Neurologic Localization Checklist

  • Cranial nerve involvement present (e.g., facial sensory loss or weakness, diplopia, dysphagia/dysarthria, hearing loss, vertigo)?

    • Localize: intracranial (brain/brainstem).
    • Imaging: head/brain first; do not image T/L spine.
  • Arm weakness or numbness present?

    • Localize: brain, brainstem, cervical cord, brachial plexus, or peripheral nerve (not T/L cord).
    • Clues: face involvement → brain; dermatomal pain/paresthesia → cervical radiculopathy; diffuse hyperreflexia/spasticity → cervical myelopathy.
    • Imaging: brain and/or cervical spine per exam; avoid T/L spine.
  • Leg weakness or numbness present?

    • Localize: brain, brainstem, spinal cord, root, plexus, or peripheral nerve (broad differential).
    • Use additional findings (reflexes, sensory level, sphincters, back/neck pain) to direct imaging.
  • Reflexes increased, pathologic, or pyramidal signs (Babinski, Hoffmann, clonus, spasticity)?
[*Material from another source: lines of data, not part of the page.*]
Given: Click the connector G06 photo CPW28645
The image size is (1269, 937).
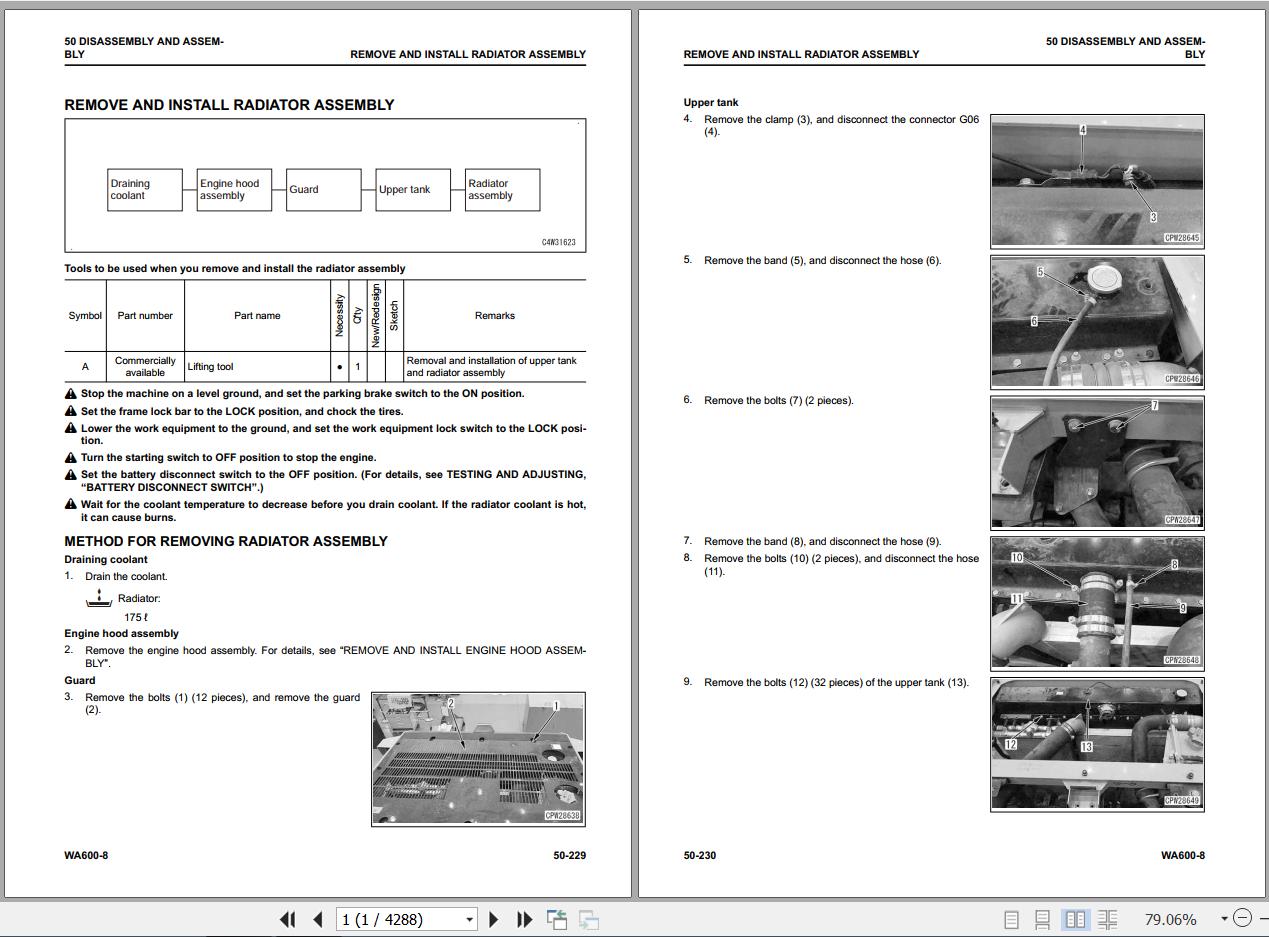Looking at the screenshot, I should [x=1097, y=180].
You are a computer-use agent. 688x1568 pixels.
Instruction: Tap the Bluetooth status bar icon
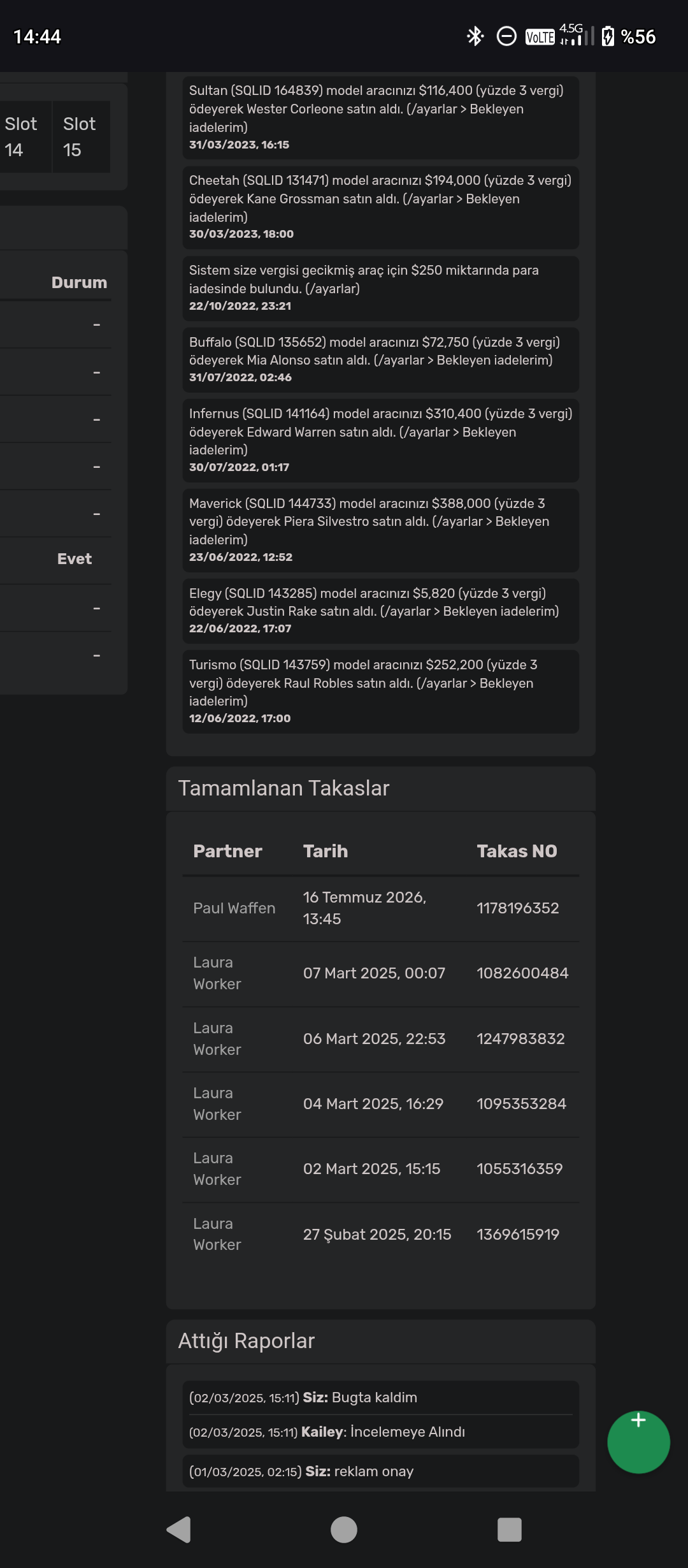coord(475,36)
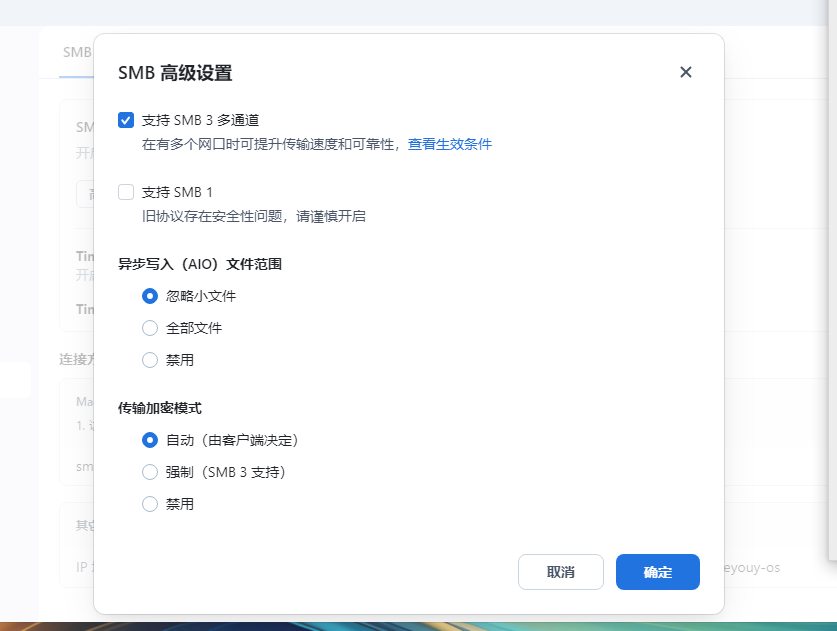Choose 强制（SMB 3 支持）encryption radio
This screenshot has height=631, width=837.
tap(150, 472)
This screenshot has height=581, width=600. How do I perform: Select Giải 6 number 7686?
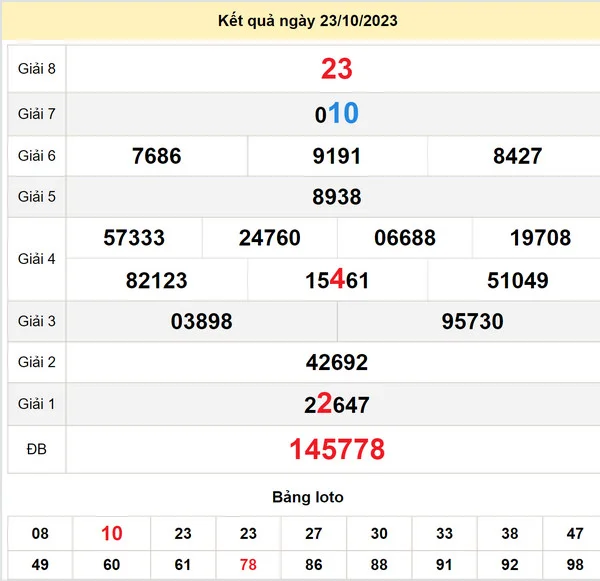156,156

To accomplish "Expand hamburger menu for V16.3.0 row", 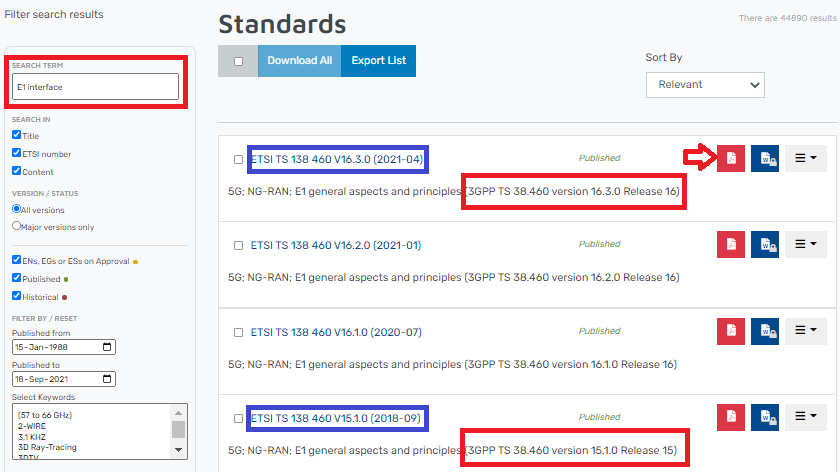I will point(805,159).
    • Localize: upper motor neuron lesion (brain or spinal cord), not peripheral nerve.
    • Imaging: MRI brain and/or spine per distribution.
  • Altered mental status (confusion), language disturbance (aphasia), neglect, personality or memory change?

    • Localize: systemic/metabolic or brain; not spinal/peripheral.
    • Workup: check systemic causes (glucose, electrolytes, infection, toxins); image brain if focal signs or unexplained.
  • “Crossed” findings (ipsilateral cranial nerve deficit with contralateral body weakness/sensory loss)?

    • Localize: brainstem.
  • Laterality matches lesion site?

    • Cerebral hemisphere: deficits contralateral to lesion.
    • Spinal cord: motor usually ipsilateral to lesion with tract-specific sensory patterns; for quick triage, assume same side for motor.
  • Bilateral weakness (legs, or arms and legs) with preserved sensation?

    • Localize: anterior spinal cord (anterior spinal artery syndrome) until proven otherwise.
    • Look for: sphincter dysfunction, pain/temperature loss, preserved vibration/position.
  • Sensory level on exam (a distinct band where sensation changes)?

    • Localize: spinal cord at or just below that dermatome.
  • Distal symmetric sensory loss/weakness with reduced/absent reflexes and no UMN signs?

    • Localize: peripheral neuropathy/neuromuscular junction/muscle rather than CNS.
    • Consider: EMG/NCS if unclear.
  • Mixed findings that span both sides without a clear level?

    • Reassess for multifocal disease (metabolic/toxic), but if some signs are left and others right, think brainstem.

Imaging/Triage Quick Rules

  • Cranial nerve findings ± facial involvement → image head/brain; skip spine.
  • Arm-only deficits without cord features → consider brain/cervical studies; avoid T/L spine.
  • Red flags for cord compression (back/neck pain, sensory level, UMN signs, sphincter dysfunction) → emergent MRI spine at suspected level.
  • Acute focal deficit in stroke window → stroke protocol: non-contrast head CT ± CTA; escalate per findings.
  • Subacute focal cortical signs (aphasia, neglect, seizures) → MRI brain with/without contrast.

Practical Notes

  • Base localization on patterns; do not fixate on tract names.
  • Document side, distribution (face/arm/leg), reflexes, sensory level, and sphincters to narrow site efficiently.